TASK BRIEF>
Could you transcribe each entry below exactly, minus the images?

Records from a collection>
——————————

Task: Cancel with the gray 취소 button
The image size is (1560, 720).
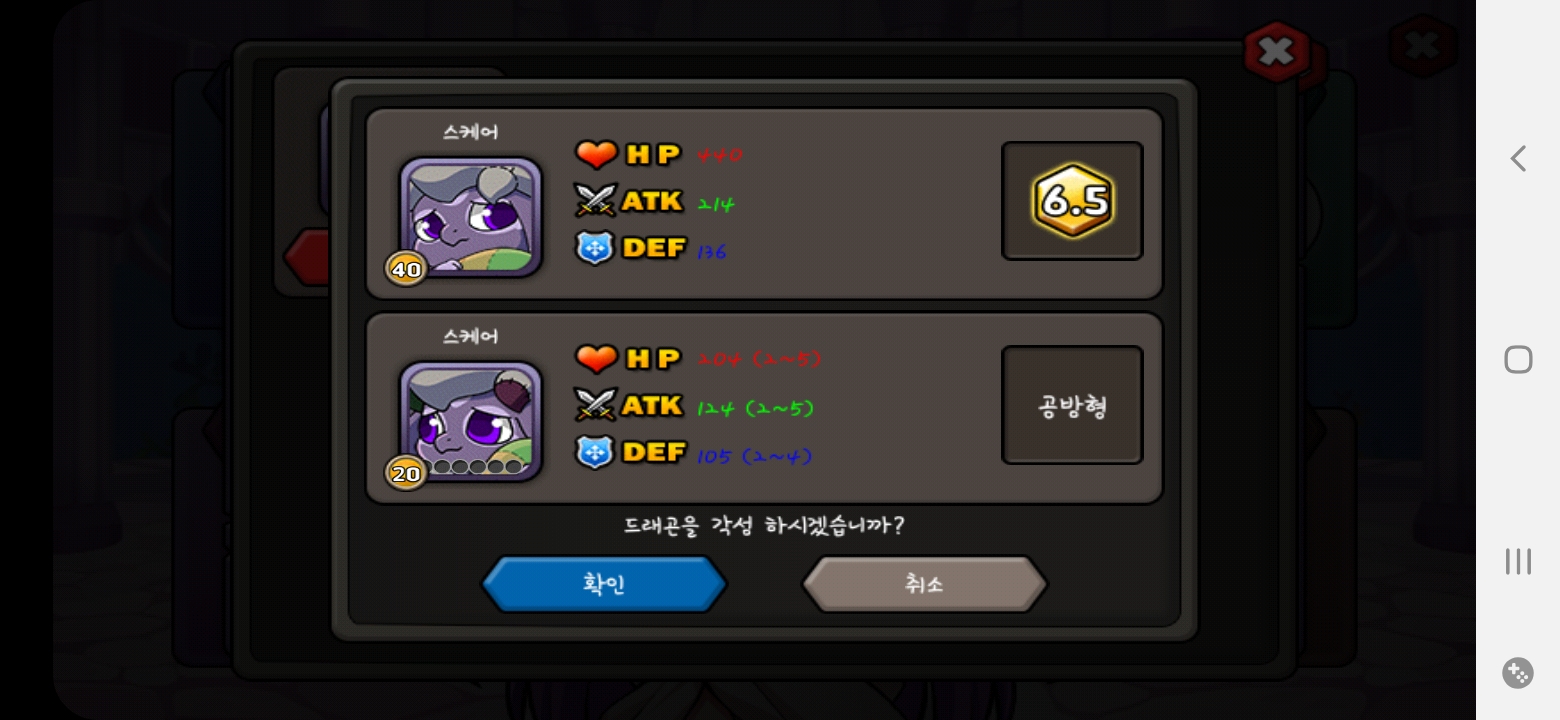Action: coord(924,584)
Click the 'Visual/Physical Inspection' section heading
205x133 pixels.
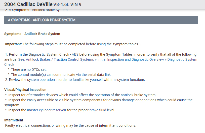click(25, 90)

——————————

EXERCISE ANSWER>
Task: Cancel with the gray 취소 button
The image size is (1560, 720).
Action: coord(924,584)
Click the 'Visual/Physical Inspection' section heading
205x133 pixels.
click(25, 90)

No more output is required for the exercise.